In 1994, Lisa Simpson -- daughter of Homer, sister of Bart -- posed the question that continues to plague law enforcement: "If you're the police, who will police the police?"
Homer answered, "I dunno; Coast Guard?"
Amidst allegations of deputy-on-inmate abuse at LA County jails, LA County Sheriff Lee Baca's answer was inexplicably worse than Homer's: "We police ourselves."
There's a basic structural problem here that Baca doesn't see. Without an external and independent body overseeing the Los Angeles County Sheriff's Department, how can people be sure that it handles deputy misconduct properly? They can't. They simply have to trust the sheriff.

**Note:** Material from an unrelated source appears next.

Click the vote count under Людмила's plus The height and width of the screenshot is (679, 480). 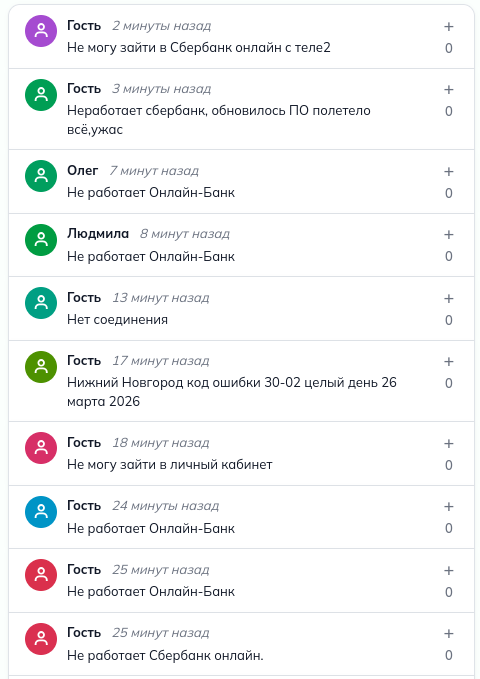449,256
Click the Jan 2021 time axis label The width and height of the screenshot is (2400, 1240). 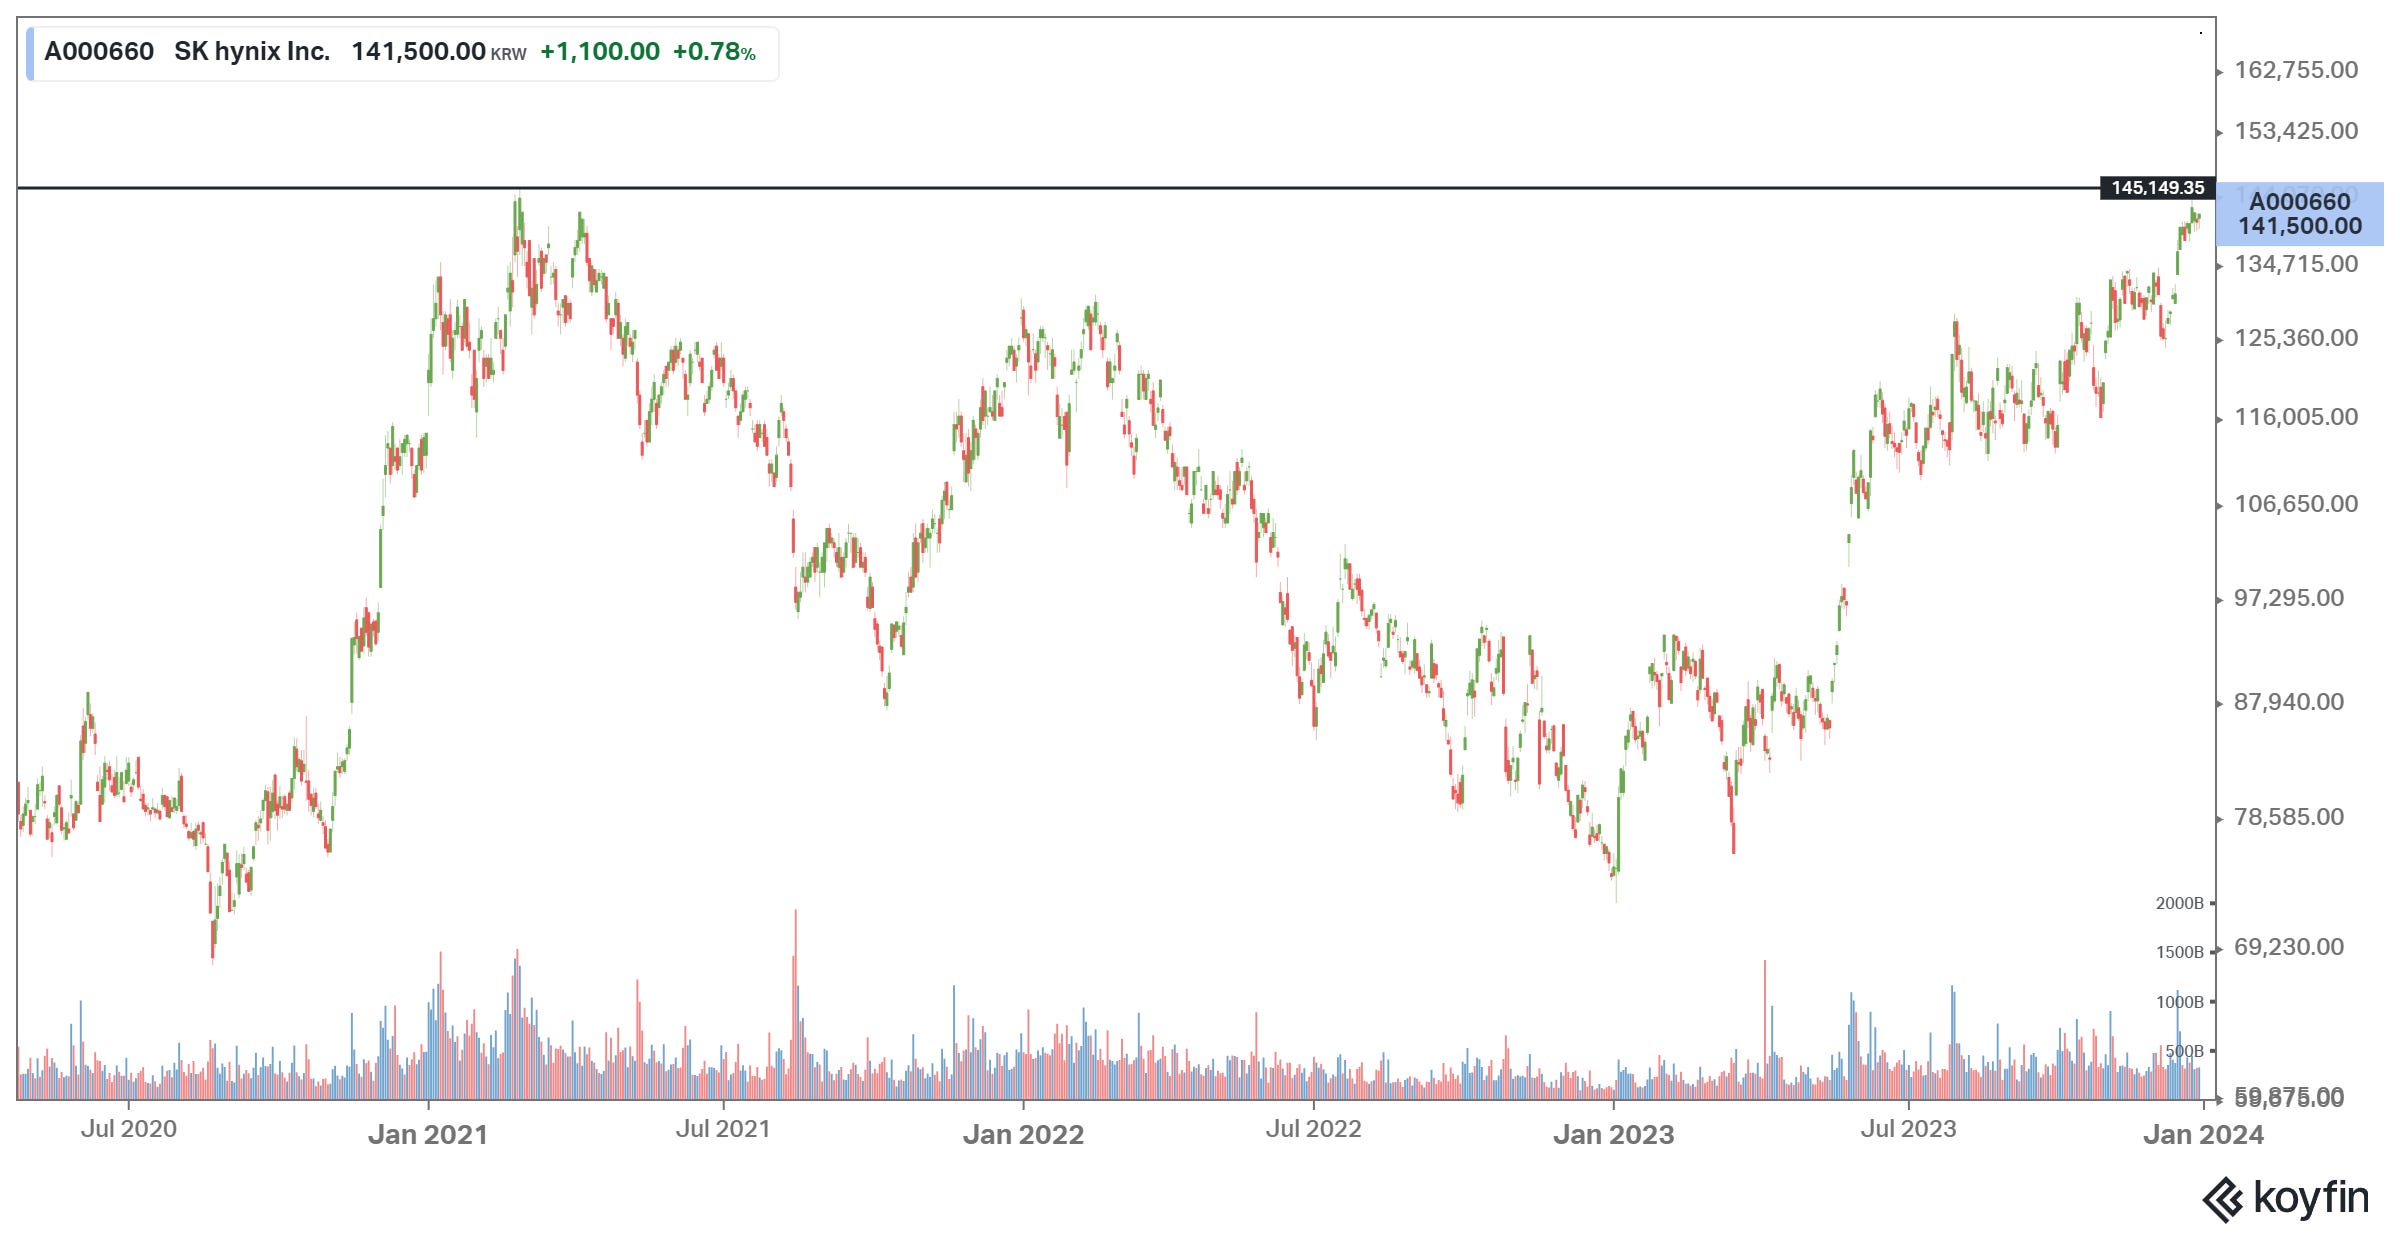click(427, 1134)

Of course, Baca can and does point to the Office of Independent Review (OIR), the civilian oversight group that reviews the investigations into the use of force that the Sheriff's Department is supposed to conduct. But despite its name, the OIR doesn't conduct an independent review. The quality of its investigation is dependent on the original Sheriff's Department investigations into use of force.
Those original investigations are flawed at best. A recent OIR report too often found that the Sheriff's Department investigations are "lackluster, sometimes slanted, and insufficiently thorough." It also noted that when deputies misrepresent their own actions or those of inmates, they can "get away" with abuse of inmates. Its preliminary review of our jails report suggested that more deputies are abusing inmates and getting away with it.

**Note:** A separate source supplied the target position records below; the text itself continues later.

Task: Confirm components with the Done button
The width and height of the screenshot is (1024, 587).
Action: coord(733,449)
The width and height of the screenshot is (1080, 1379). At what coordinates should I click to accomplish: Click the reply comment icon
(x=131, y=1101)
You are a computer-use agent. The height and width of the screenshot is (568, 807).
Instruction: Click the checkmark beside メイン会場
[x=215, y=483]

Because the OIR just reviews the Sheriff's Department's investigations, it can't improve on the original. Garbage in, garbage out.

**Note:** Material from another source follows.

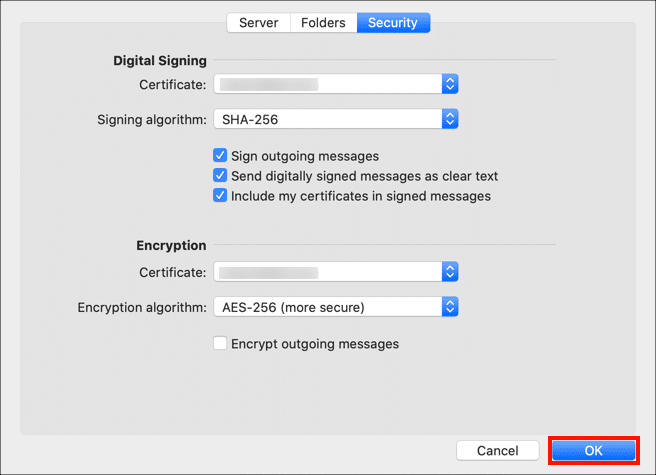Viewport: 656px width, 475px height.
Task: Click the "Signing algorithm:" label text
Action: point(152,120)

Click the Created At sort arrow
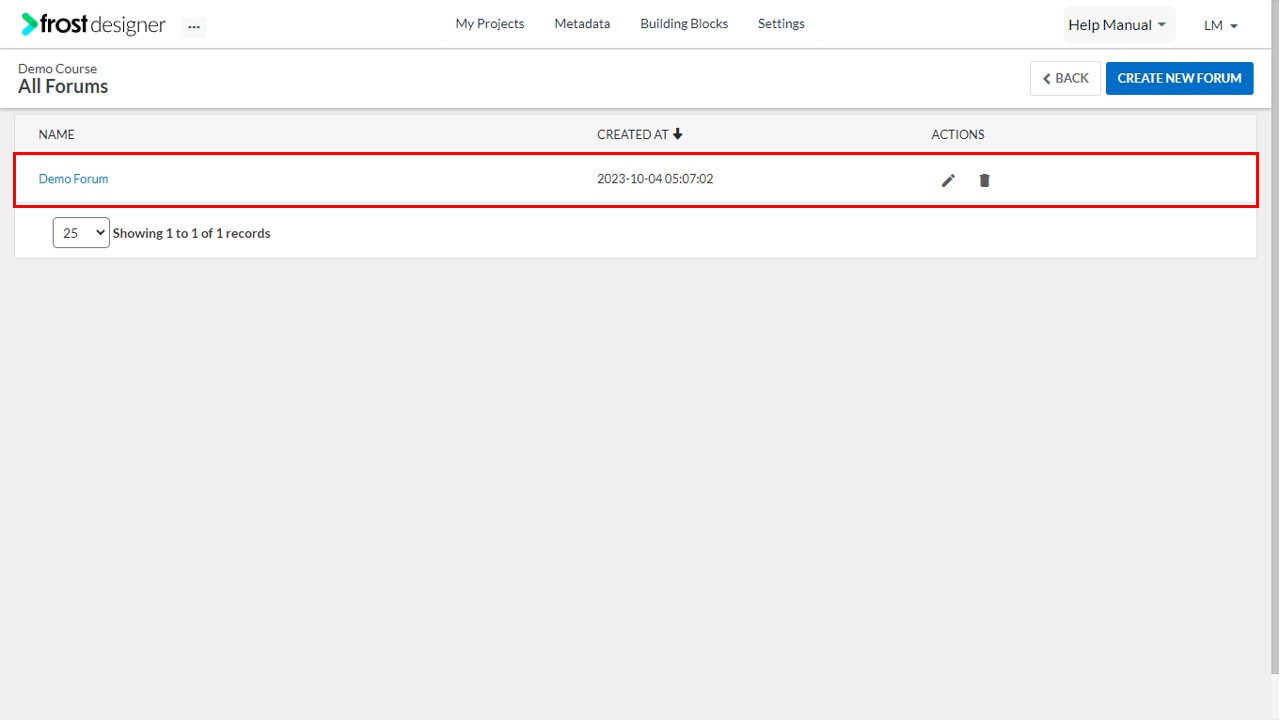click(678, 134)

The OIR didn't talk to Gordon Grbavac, who was brutally assaulted by deputies and forced to say on camera that he caused his own injuries.
And the OIR never interviewed volunteer jails tutor Scott Budnick, who saw so many disturbing incidents of deputy-on-inmate abuse that he stopped volunteering at Men's Central Jail. He reported the abuse, but the Sheriff's Department never interviewed him. Because the Sheriff's Department never interviewed Mr. Budnick, the OIR likely never even knew he was a witness to abuse.
Mr. Budnick's case isn't special -- to our knowledge the OIR has never questioned anyone the Sheriff's Department had omitted from its investigation.
Rather than reassure the public, Baca actually highlighted the lack of accountability. In light of our reportand extensive media coverage of the jails abuses, it's clear that the jails need drastically improved oversight. Angelenos deserve far better than "We police ourselves." We deserve to know that someone is assessing Sheriff's Department policy, training, leadership, supervision. We deserve to have someone police the police.